Paulo Bessa wrote:Hello Jess!
I have been to India in October 2011. I was nearly 2 weeks in Kerala, and then I moved nearly 2 weeks in Auroville.
Kerala is a tropical moist forest, with amazing biodiversity in the home gardens of the common families.
The natural forests range from the seaside coconuts (with understories of nutmegs, taros, cinnamon, peppercorns, etc) to midmountain forests of mostly cardamons (such a scent!), to more higher plantations of coffee, tea, silky oak trees, amongst eucalyptus forests that are mixed in many other tropical trees, so far unknown to me, I remember seeing lantanas and chritmas euphorbias in the understory, and some of these high diversity forests would entend up to 2100 meter high (in the mountains of the western ghats). The home gardens of families are a lot of these spicy species, medicinal herbs, perennials (mostly a high diversity trees that provides shade and mulching, climbing species and shrubs in the understory, some spots with more shade, some with more sun, some with more misture, others with less). Its real forest gardens, even if they are not intentionally designed as such. I was fascinated by these forests and gardens!
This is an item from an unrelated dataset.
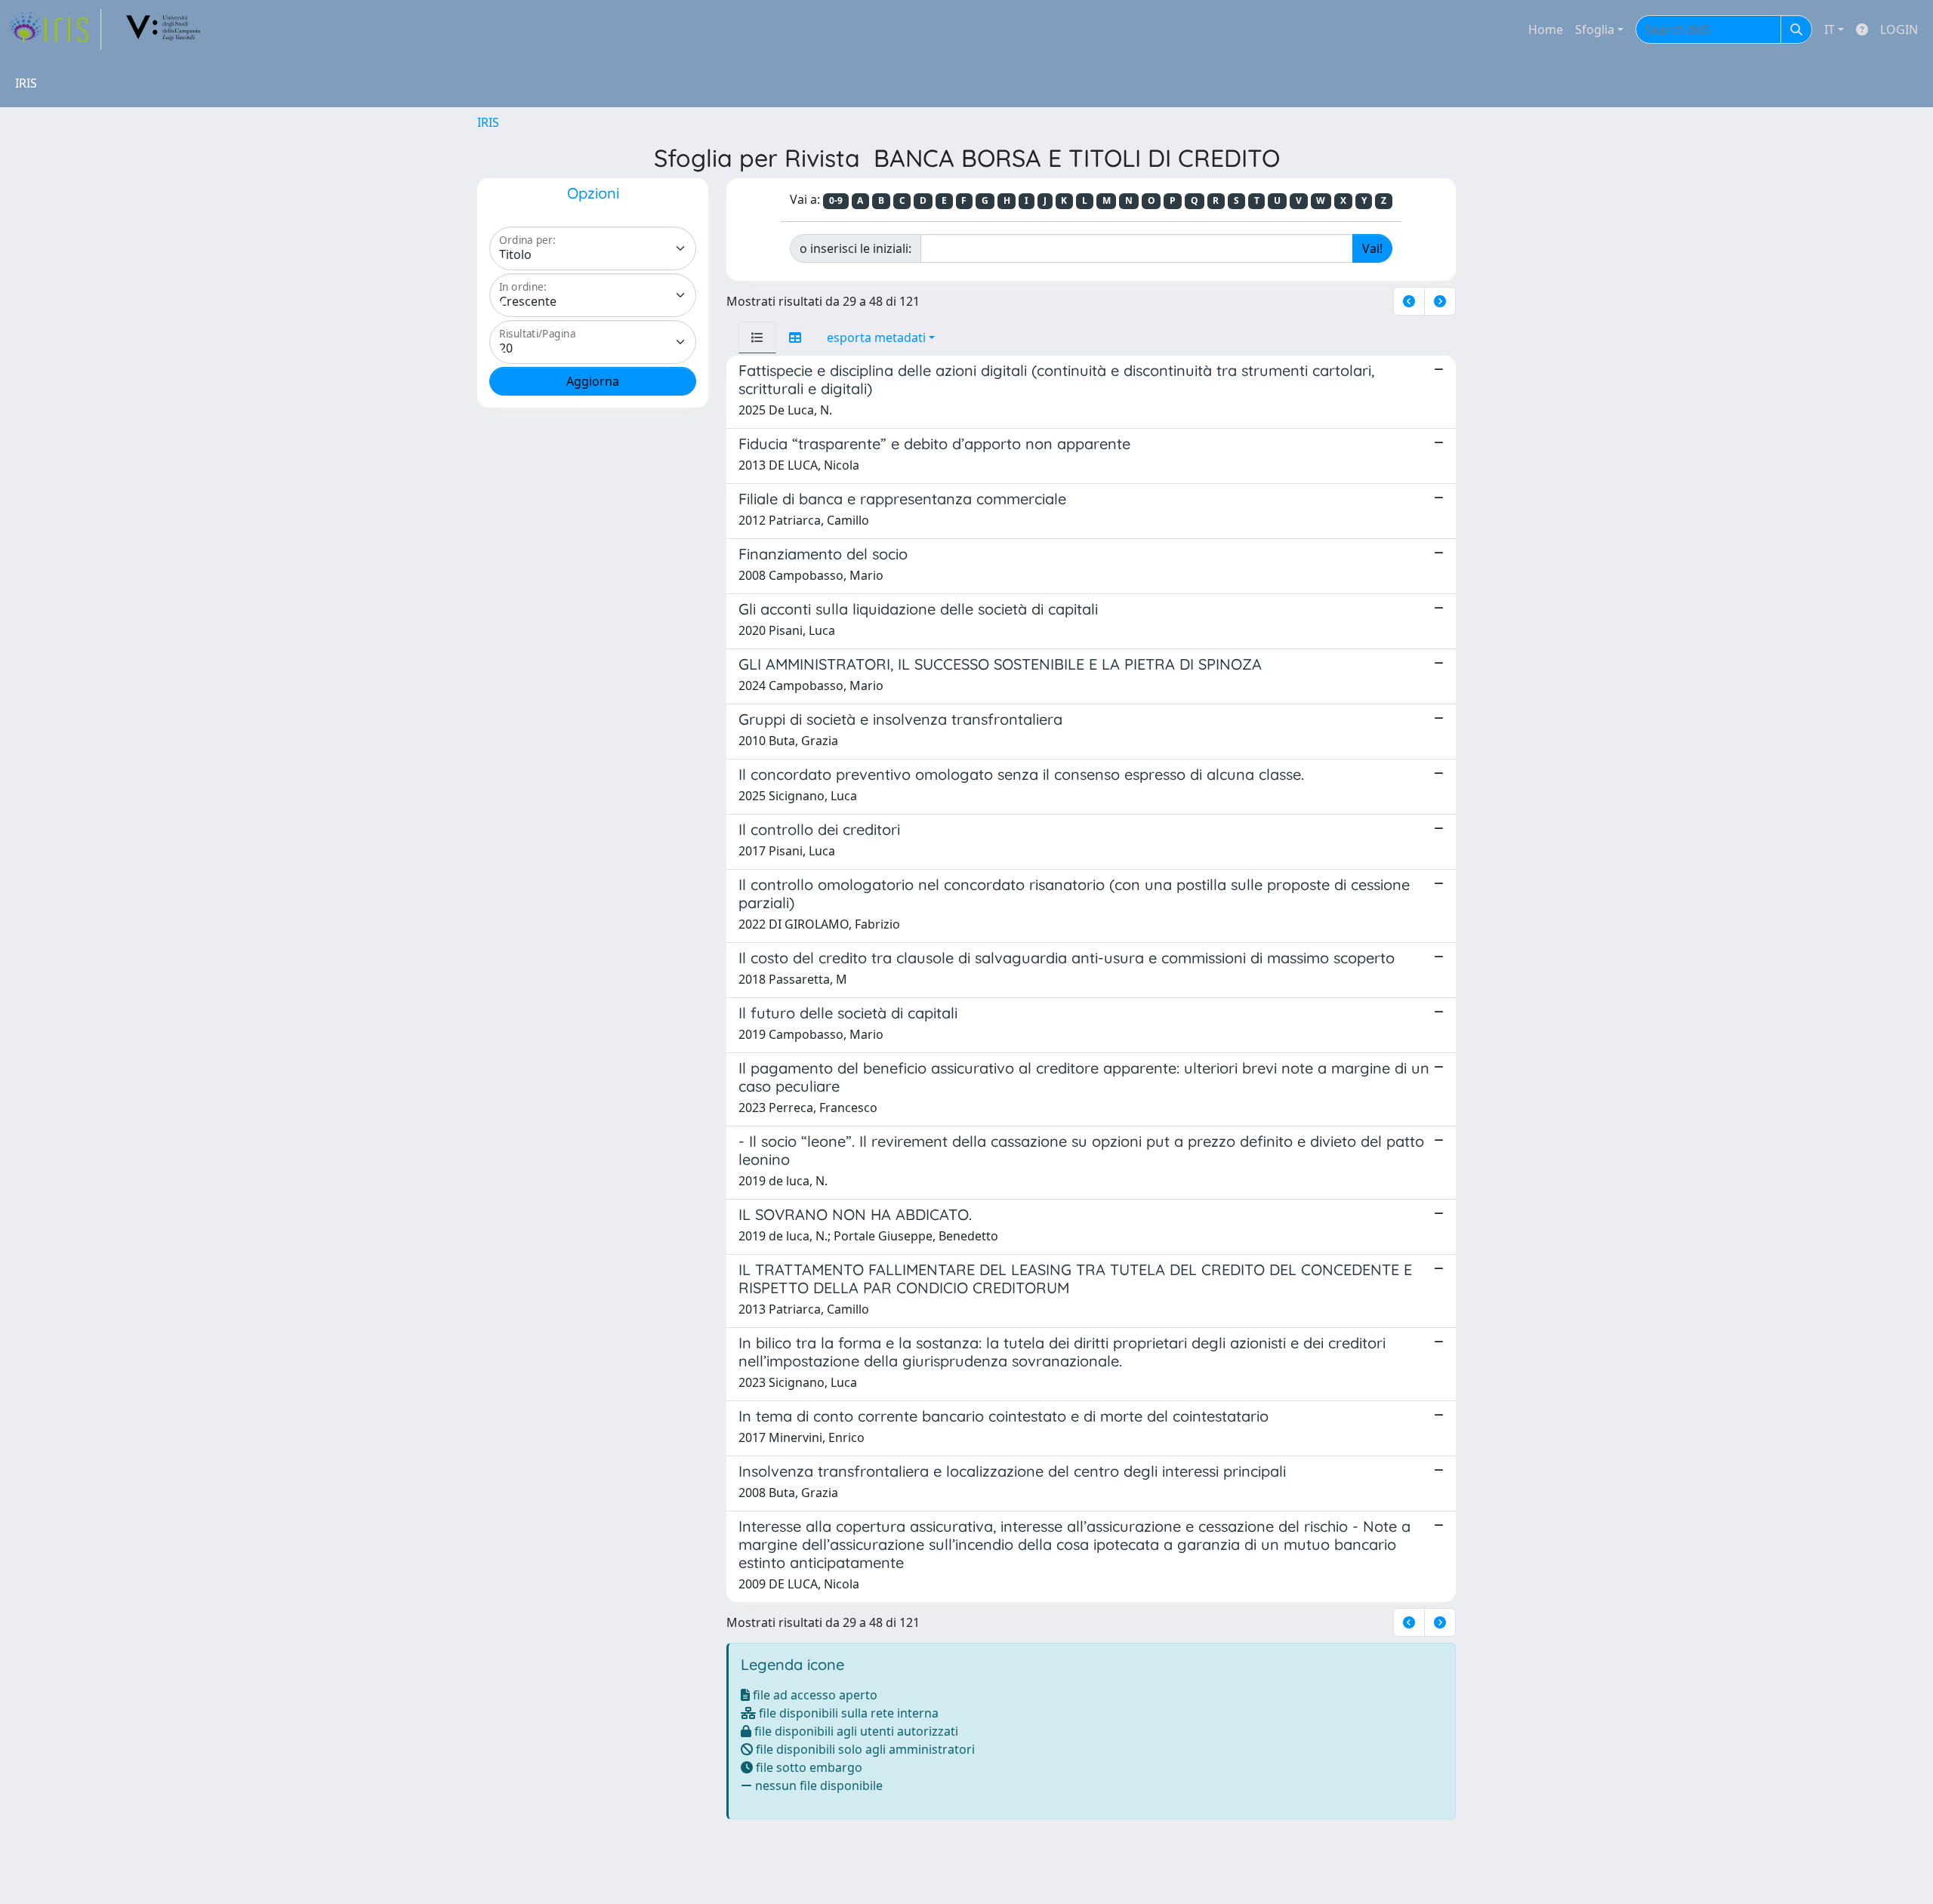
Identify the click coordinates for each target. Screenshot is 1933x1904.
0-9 (836, 200)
East of the western ghats (in Tamil Nadu state) the landscape is much drier, and you can find a vegetation, still very diverse, but more typical f a tropical savanna, with drought tolerant species. Auroville is on the coast of Tamil Nadu, where vegetation is a little bit more humid again. But basically they recver a semi-desert landscape back to the original dry tropical forest. That is quite impressive. They also have purposeful plantations of perennials and tropical trees and systems of swales in some of their subcommunities within auroville. Overall, aurville does more permaculture than several ecovillages I visited in Europe. And definitively way more self-sufficient than most communities.
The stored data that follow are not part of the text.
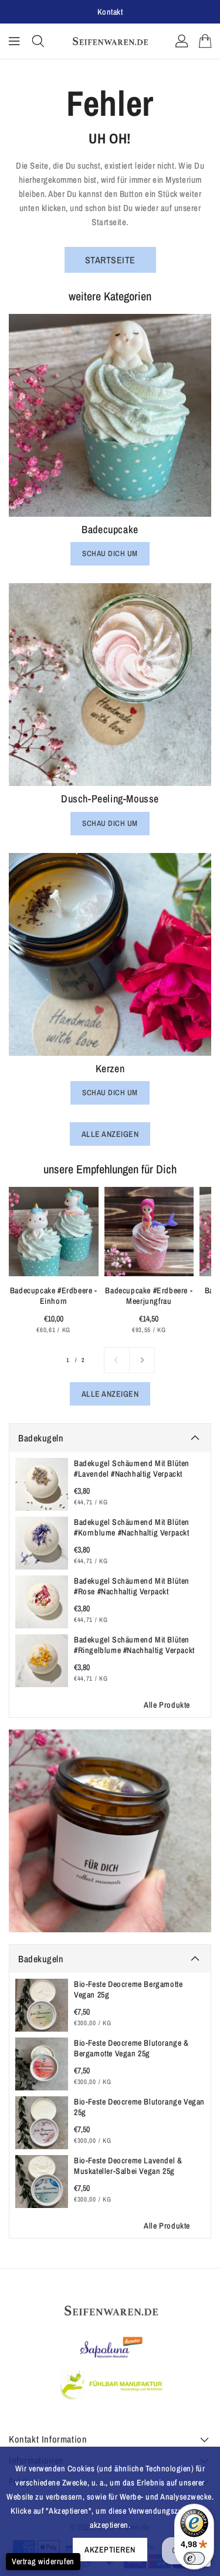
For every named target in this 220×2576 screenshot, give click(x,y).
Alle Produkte (167, 1705)
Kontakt (110, 11)
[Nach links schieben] (117, 1360)
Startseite (110, 259)
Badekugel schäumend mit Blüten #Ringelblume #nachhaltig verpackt (134, 1644)
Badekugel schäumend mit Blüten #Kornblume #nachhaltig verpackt (131, 1527)
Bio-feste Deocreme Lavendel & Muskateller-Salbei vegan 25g (128, 2165)
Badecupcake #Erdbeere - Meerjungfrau (148, 1295)
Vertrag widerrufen (43, 2561)
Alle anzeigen (110, 1134)
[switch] (194, 2558)
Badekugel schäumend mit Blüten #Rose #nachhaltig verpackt (131, 1586)
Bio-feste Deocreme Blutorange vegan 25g (139, 2106)
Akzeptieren (110, 2549)
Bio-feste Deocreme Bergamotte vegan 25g (128, 1989)
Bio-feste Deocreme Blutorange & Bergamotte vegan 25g (131, 2048)
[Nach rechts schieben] (142, 1360)
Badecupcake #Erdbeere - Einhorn (53, 1295)
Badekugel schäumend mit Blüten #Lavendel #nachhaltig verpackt (131, 1468)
Blaine, just a comment you don't take 8 hours between Kerala and Auroville. That is overly optimistic You take 2 days at minimum. Or more comfortably a 3 hour flight. Travelling in India is quite exausting and it is not the same as travelling in Europe or N America. But I did enjoy Auroville a lot!
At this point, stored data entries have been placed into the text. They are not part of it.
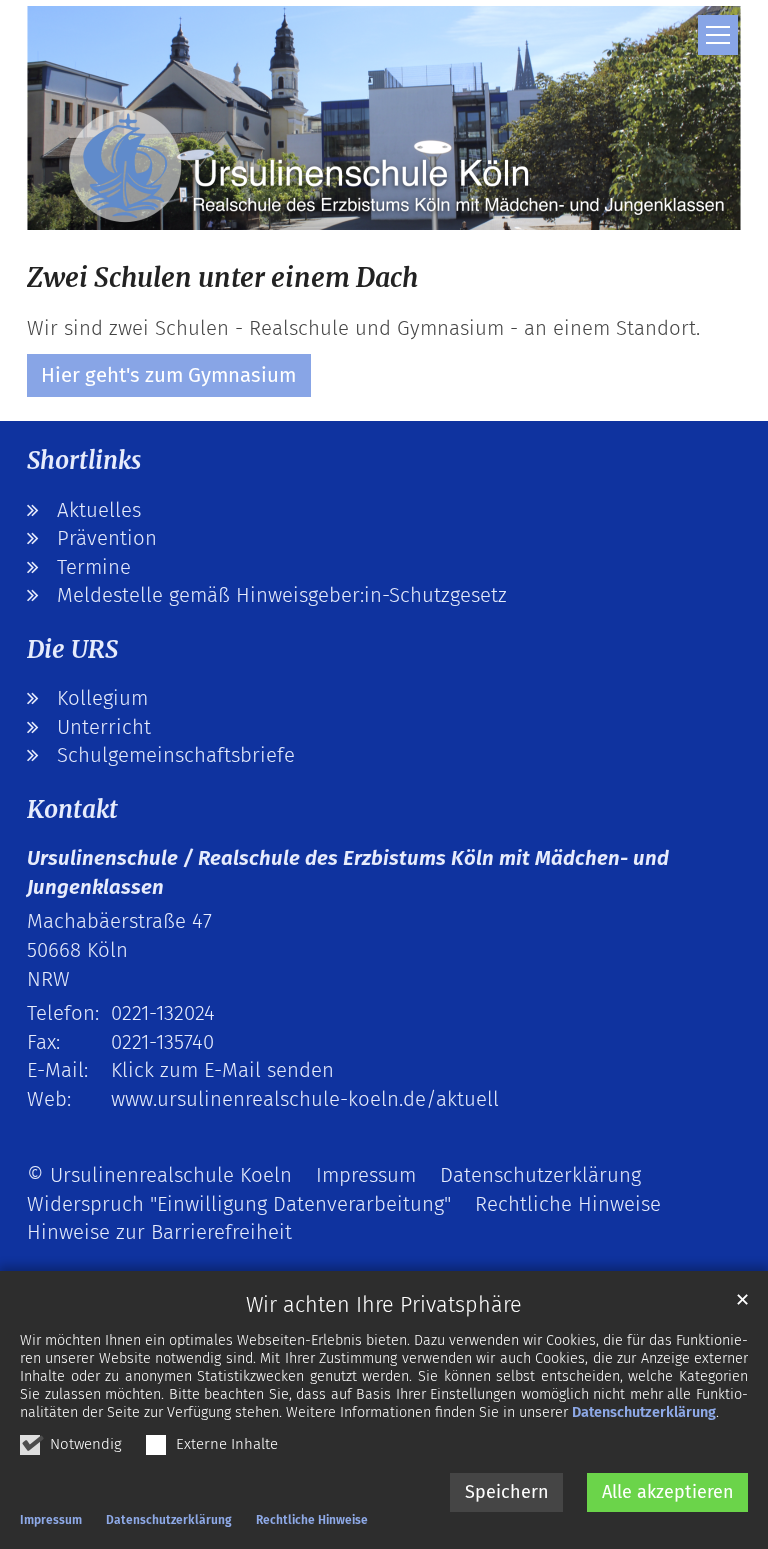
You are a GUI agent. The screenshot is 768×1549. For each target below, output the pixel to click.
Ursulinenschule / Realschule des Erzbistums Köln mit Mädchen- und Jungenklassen (348, 872)
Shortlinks (84, 460)
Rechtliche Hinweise (312, 1520)
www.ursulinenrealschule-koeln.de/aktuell (305, 1099)
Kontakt (72, 809)
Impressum (51, 1520)
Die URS (72, 649)
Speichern (507, 1492)
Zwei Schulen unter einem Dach (222, 277)
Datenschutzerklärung (644, 1412)
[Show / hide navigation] (718, 35)
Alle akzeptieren (668, 1492)
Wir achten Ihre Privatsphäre (384, 1305)
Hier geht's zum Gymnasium (168, 375)
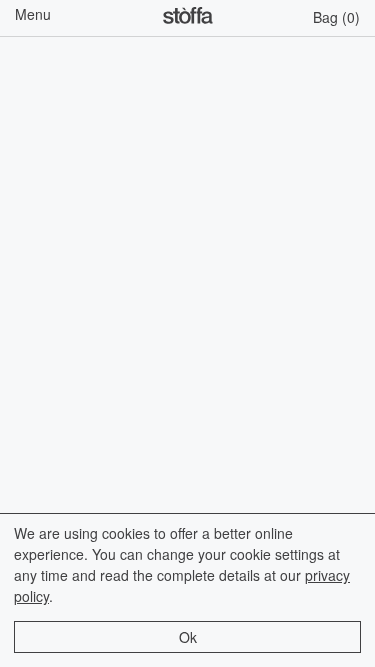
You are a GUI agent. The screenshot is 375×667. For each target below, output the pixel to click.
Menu (33, 14)
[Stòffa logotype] (188, 18)
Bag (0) (336, 17)
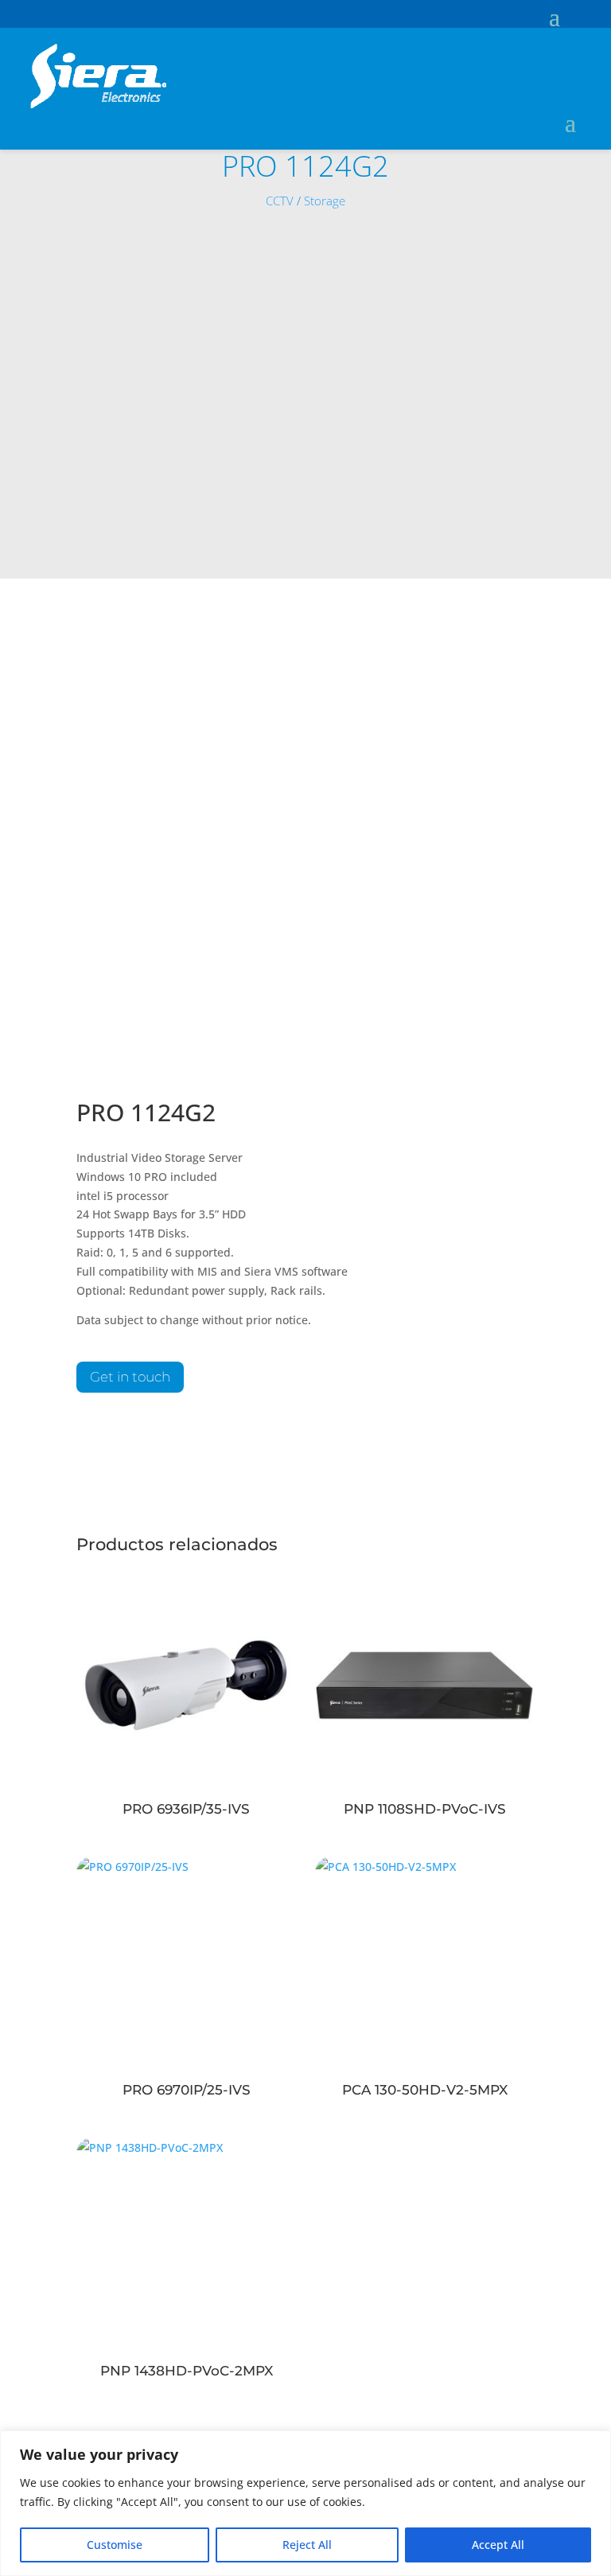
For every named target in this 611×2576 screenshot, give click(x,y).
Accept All (498, 2544)
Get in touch (130, 1377)
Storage (324, 201)
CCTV (280, 201)
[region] (305, 2503)
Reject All (307, 2544)
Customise (114, 2544)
Sharifah Nazriah wrote:Hi Jess, I am new to this website. I lost my Job last year and ever since I have been trying to do natural farming. I have a been a staunch environment lover all my life and though its not known here in Malaysia I have been creating my own compost as fertilizers in spite of the strange reactions from my neighbors . I live in a city but I had since purchased three pieces of land of varied geographical nature but after wasted money down the drain trying to make something out of it I have halt the whole projects a few months ago. I plan to live in Kerala for two months next April though June 2016. I have not a clue where I could find the permies out there but I learnt that Kerala have very similar climate as here. Its been a while that you posted your plan to go there I would appreciate if you could share your experience an tips on how to best spent my holiday there as a student of knowledge.